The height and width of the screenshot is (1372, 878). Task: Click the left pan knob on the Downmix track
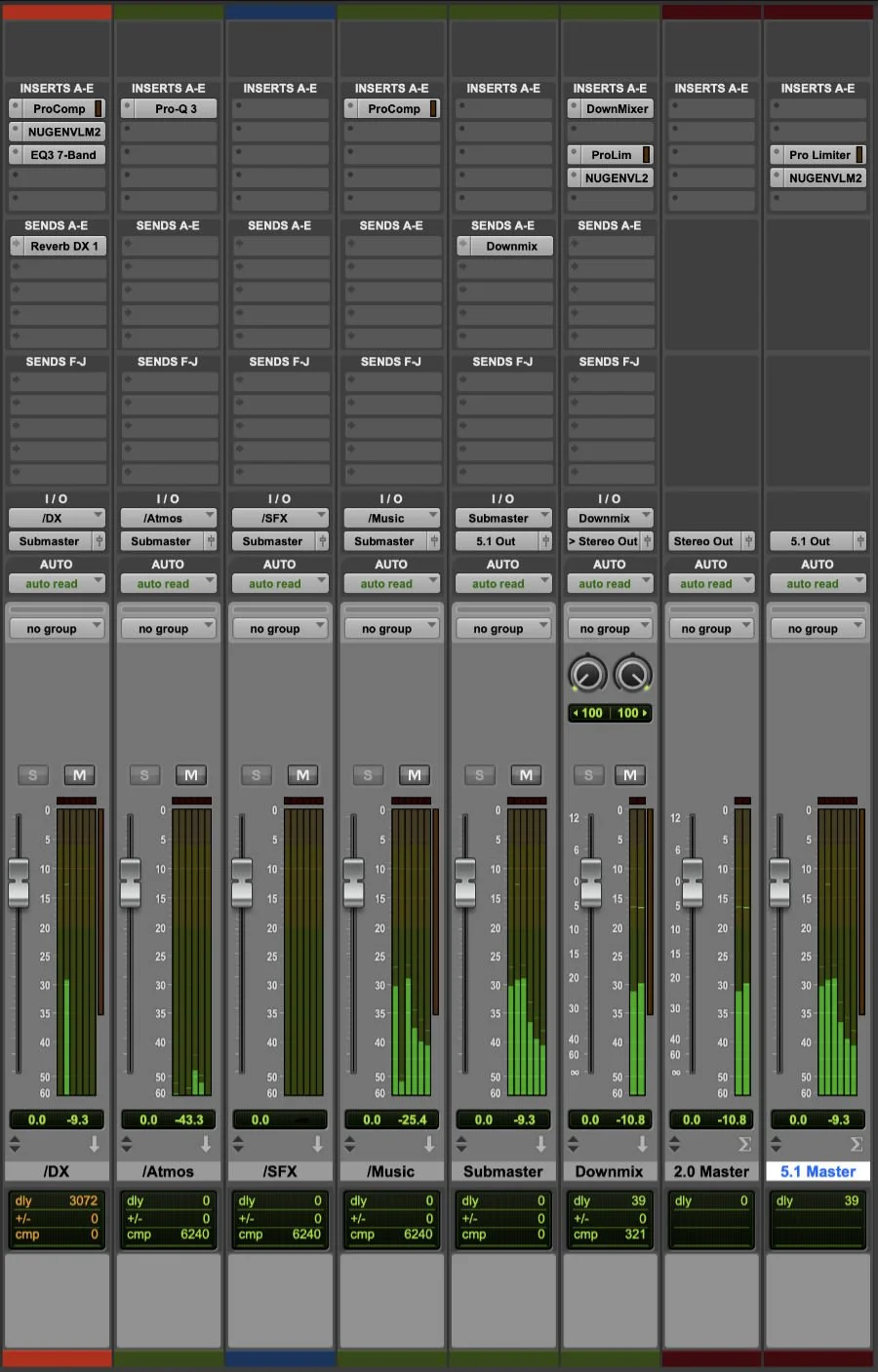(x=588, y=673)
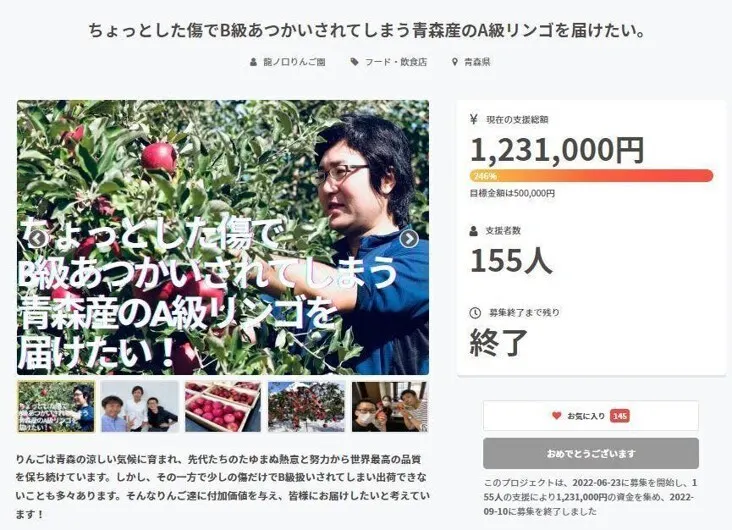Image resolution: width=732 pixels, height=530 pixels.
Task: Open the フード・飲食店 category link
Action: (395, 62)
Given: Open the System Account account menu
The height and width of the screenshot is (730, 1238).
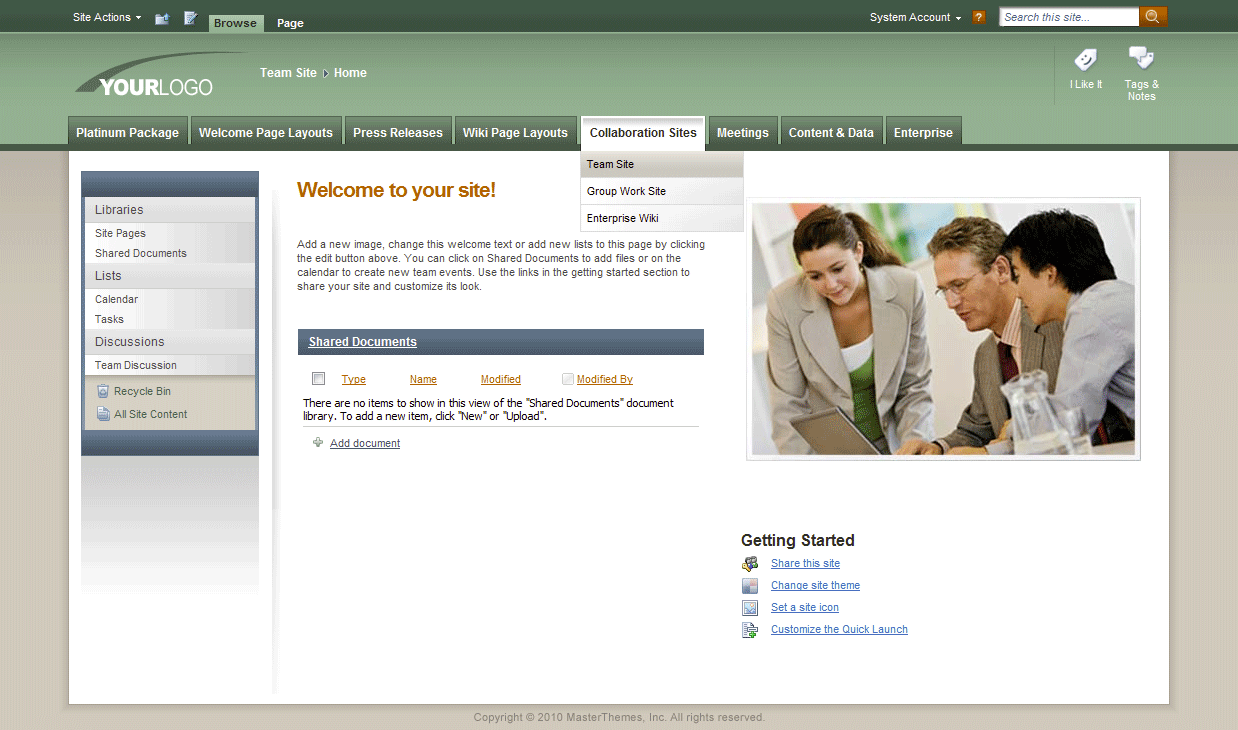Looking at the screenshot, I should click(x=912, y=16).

========================

| Goal of the exercise |
Your reply is the full set of entries reproduced exactly, with images omitted.

| Exercise result |
The height and width of the screenshot is (1372, 878). Task: Click the left pan knob on the Downmix track
(x=588, y=673)
Image resolution: width=732 pixels, height=530 pixels.
Task: Open the フード・飲食店 category link
Action: (395, 62)
Given: Open the System Account account menu
The height and width of the screenshot is (730, 1238).
Looking at the screenshot, I should click(x=912, y=16).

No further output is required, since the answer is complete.